_Document excerpt_.
Last night's chat at The Lost and Damned went quite, well, I thought. I couldn't type fast enough, of course, and by the time it was over, about 10:30 p.m. EST, my "typing finger" (right index) was numb and rendered pretty much useless for about half an hour. The questions were much better than I expected, and most of my answers were articulate enough. But there at the end, I must confess that I started rambling on about being an alien and the Immaculate Order of the Falling Sky and humans being very, very good at being human (but good at nothing else), and I'm sure one day it will all be used as damning evidence in an insanity trial against me. Monica said the transcript would be posted this morning, but it doesn't seem to be up just yet. Here's the link. I'll post it again later.

_Dataset content_.
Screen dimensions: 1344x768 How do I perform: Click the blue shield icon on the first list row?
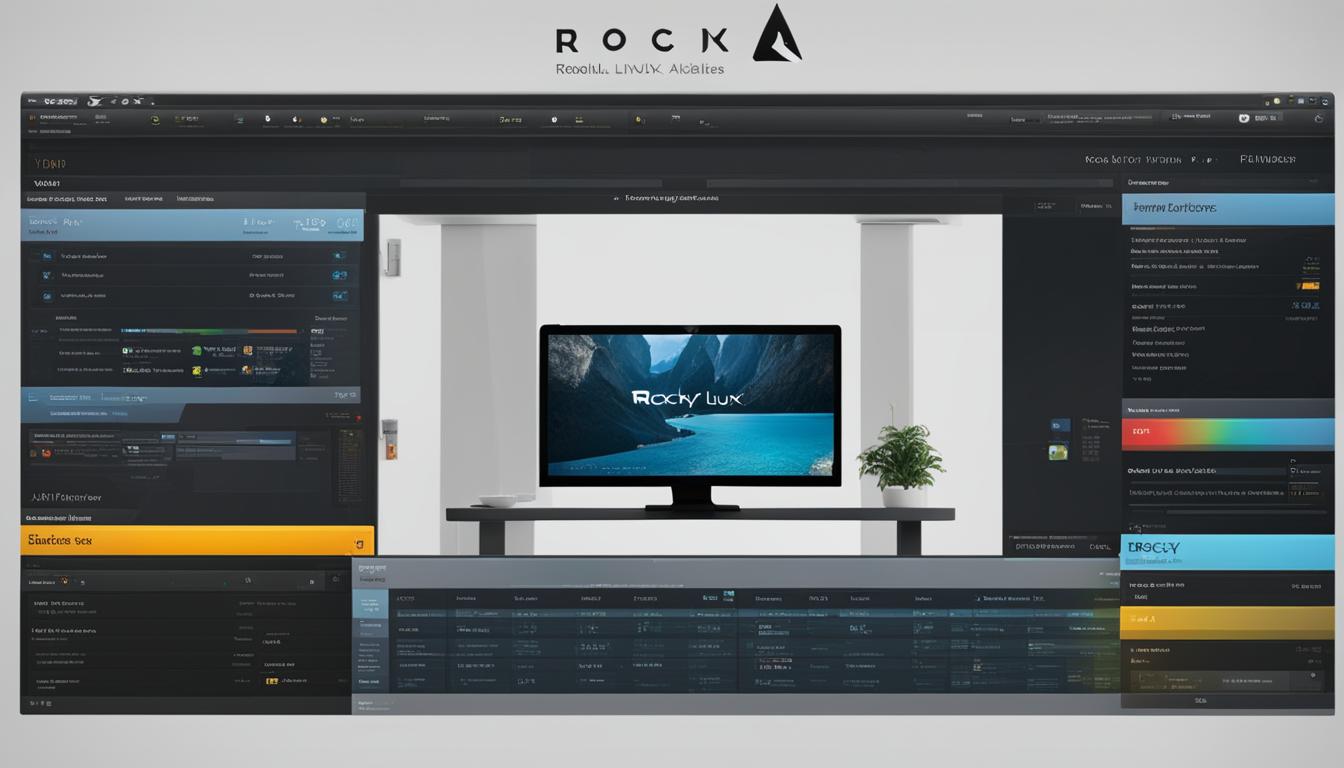click(46, 256)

_Request_. In the chat recap, why does the writer expect that something from the chat will one day be used as damning evidence in an insanity trial? Answer in one to three sentences.

_Reply_. Near the end of the chat, the writer began rambling about being an alien, the Immaculate Order of the Falling Sky, and humans being very good at being human but good at nothing else. The writer expects those remarks to serve as that evidence.